The shutdown has seemed endless, but in fact it is now ending, and quickly. Today, May 8, barbershops and hair salons are able to re-open, and retail establishments can resume “normal” activity – with heightened sanitation, physical distancing and crowd limitation. Then, come Monday, May 11, restaurants can open to in-store dining, with many guidelines.
Will people come out?
During a press conference, Gov. Ducey made reference to his conversation with a Fortune 100 executive, who said this: 30 percent of your residents are ready to go out to dinner right now; 30 percent are afraid to leave home and may not do so; and 40 percent are undecided. They could be persuaded. They may be open to careful business practices in a “new” normal. In the governor’s words, “they need to feel, see and smell a difference, an increased focus on physical distancing and cleanliness.”
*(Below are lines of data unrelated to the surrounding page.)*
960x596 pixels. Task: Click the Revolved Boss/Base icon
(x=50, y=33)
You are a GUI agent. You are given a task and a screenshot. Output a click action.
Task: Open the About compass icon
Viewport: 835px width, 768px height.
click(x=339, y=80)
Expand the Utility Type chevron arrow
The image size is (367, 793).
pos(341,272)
It’s imperative that we restore consumer confidence, so our guests feel safe, respected and welcomed. We urge businesses to post instructions on distancing, and put tape on the floor. It’s also vital to protect employees; they’re our customers, too! We urge that they be equipped with masks, hand sanitizer, and physical screening when needed. We urge exceptional attention to cleanliness, and to the little sanitary details that will keep a customer coming back, and protect employee health.
Businesses need guidance, not regulation. We urge governments to allow expanded use of signage, to relax any restrictions on outdoor dining space, to embark on advertising campaigns in tandem with the private sector and the Chamber. But let’s go easy on rules, please. Because, ultimately, it’s up to each business to rebuild its relationship with each consumer. If people aren’t comfortable and confident getting out … they won’t go out. And, again, from Gov. Ducey, “no action is superior to an economy that’s functioning.”
The governor has referred to our economy as a dimmer, not a light switch. It’s not on-off. We’re turning up the dial just as Mother Nature does the same. It’s summer, already the slowest time of year for many businesses. The prospects for vitality are, at best, uncertain. Meanwhile, cash is running out. Workers are dispersed. And – a big one – child care options for employees have shrunken.
Your Chamber stands prepared as a resource to answer questions and seek solutions. We can share the practices of a major employer, screening employees as it continues production. We can share the practices of our resort industry, which is taking extraordinary measures to ensure both employee and guest safety. We can show you how a major insurance and travel office devotes time every day to frequently wiping every door handle, every pen, every hard surface. Please ask for our help.
Let’s get back to business. Let’s show every employee and guest they are welcomed, and that their safety is the highest priority. Let’s patch up our pillars, and move into a very bright future.